◆ **TEXTAUSZUG**
..............................
# SiamOnline Thailand Info > Nordost Thailand > Verwaltungsstellen >  Artikel: Isaan-Dorf seit einem Jahrzehnt ohne Strom - wer ist hier säumig?

## wein4tler

*Isaan-Dorf seit einem Jahrzehnt ohne Strom*

Wochenblitz, 28. Juni 2015

*Provinz Ubon Ratchathani*: - Not und Verzweiflung herrscht unter den Dorfbewohnern, die seit einem Jahrzehnt ohne Strom auskommen müssen. Mehr als 20 Familien aus dem *Dorf Ban Kum* im Distrikt Khong Chiang (Ubon Ratchathani) haben unzählige Beschwerden an verschiedene Behörden geschickt. Aber diese blieben unbeantwortet.

Eine Trasse für Hochspannungsleitungen wurde vor zehn Jahren installiert, aber Strom ist bis heute nicht in das Dorf vorgedrungen. Herr Buakan Intharat (67) hat sich am Samstag mit ein paar Bewohnern vor einem Strommast versammelt. Sie legten Blumen nieder und beteten, dass ein Wunder geschehe.

Herr Buakan sagte, Ortsansässige hatten zahlreiche Behörden aufgesucht, einschließlich der Huay Pai Tambon Verwaltungsorganisation (TAO), dem Bezirksamt und das Elektrizitätswerk, aber ohne Ergebnis.

Vor kurzem hatten sie eine Beschwerde im Damrongtham Zentrum (Ombudsstelle) eingereicht. Allerdings wurde ihnen dort mitgeteilt, dass sie diese Angelegenheit zuerst mit den zuständigen Behörden in ihrem Distrikt besprechen sollten, was sie jedoch schon mehrmals versucht hatten.

Premierminister Prayuth Chan-ocha hatte darüber hinaus bei vielen Gelegenheiten die Bevölkerung gedrängt, ihre Probleme bei der Ombudsstelle vorzulegen, die sich schnellstmöglich damit befassen wird. Jetzt verlieren die Dorfbewohner so langsam ihre Hoffnung, denn andere Gemeinden in unmittelbarer Nachbarschaft haben alle Strom.

Wichak Thitasarn, Vorsitzender der Huay Pai TAO, erklärte am Samstag, dass die Behörde versucht, den betroffenen Bewohnern zu helfen. Er habe vor kurzem einen Drei-Jahres-Entwicklungsplan (2015 - 18) verfasst, in dem auch das Dorf an die öffentliche Stromversorgung angeschlossen werden soll.
..............................
◆ **DEINE AUFGABEN**
A. Gib den Absatz aus dem Text über das Dorf Ban Kum, der mit „Vor kurzem hatten sie eine Beschwerde“ beginnt, als knappe Liste wieder. Die wesentlichen Fakten müssen erhalten bleiben.
B. Stimmen die folgenden Aussagen mit dem Text über das Dorf Ban Kum überein? Beantworte jede mit Ja oder Nein und zitiere die entscheidenden Worte des Textes wörtlich. (i) Die Trasse für die Hochspannungsleitungen wurde vor zehn Jahren installiert. (ii) Herr Buakan Intharat ist 76 Jahre alt. (iii) Auch die Nachbargemeinden des Dorfes haben keinen Strom.
C. Führe den Text über das Dorf Ban Kum im Anschluss an seinen letzten Satz fort.

◆ **MATERIAL**
..............................
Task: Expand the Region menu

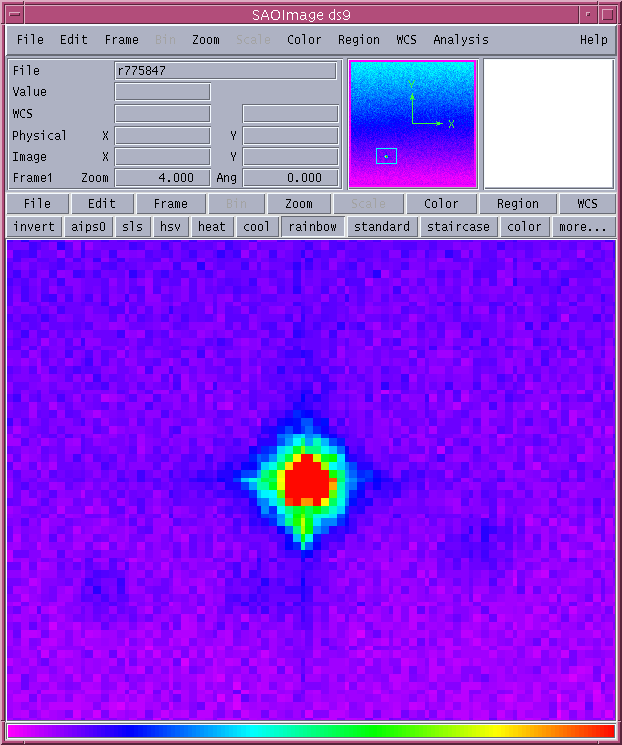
..............................
◆ **GEORDNETE ERGEBNISSE**
A.
- Die Dorfbewohner reichten kürzlich eine Beschwerde beim Damrongtham Zentrum (Ombudsstelle) ein.
- Dort wurden sie aufgefordert, die Angelegenheit zuerst mit den zuständigen Behörden im Distrikt zu besprechen.
- Genau das hatten sie bereits mehrmals versucht.

B.
(i) Ja: „Eine Trasse für Hochspannungsleitungen wurde vor zehn Jahren installiert“
(ii) Nein: „Herr Buakan Intharat (67)“
(iii) Nein: „andere Gemeinden in unmittelbarer Nachbarschaft haben alle Strom“

C.
----------


## Siamfan

Ganz Thailand ist ein "Straßendorf"!

Überall wo Straßen gebaut werden,  wird gebaut und entstehen auch Dörfer.
Dann wollen alle Strom, Wasser, Internet. 
Abwasser und Müllabfuhr scheint den Meisten nicht so wichtig.
Schulen auch nicht!

----------


## wein4tler

Der Drei-Jahres-Entwicklungsplan (2015 - 18) wurde verfasst, aber ob das Dorf jetzt Strom hat, wurde bisher noch nirgends erwähnt.
Normalerweise wird ja über jeden umgefallenen Reissack berichtet. Ausserdem könnten Politiker wieder etwas eröffnen - den Anschluss des Dorfes ans öffentliche Stromnetz.

----------


## Siamfan

Ich finde bei google maps nur zwei Schulen mit dem Namen und die haben wohl schon seit 2015 Strom
https://www.google.com/maps/@15.6532...7i13312!8i6656

Trotzdem bin ich der Meinung, die Regierung muss etwas gegen die Zersiedlung tun, weil das sind Hauptursachen fuer die vielen Verkehrstoten und die schlechte Ausbildung!

----------


## pit

Es gab bereits unter der Regierung von Thaksin Pläne, die abgelegenen Ortschaften mit eigenen Kraftwerken in der Größenordnung von 2 - 3 MW, die mit Biomasse betrieben werden, auszustatten. Die sind relativ wartungsarm und das was als Brennstoff benötigt wird, ist meist in Hülle und Fülle vorhanden. Aber später war dann wohl kein Geld mehr übrig.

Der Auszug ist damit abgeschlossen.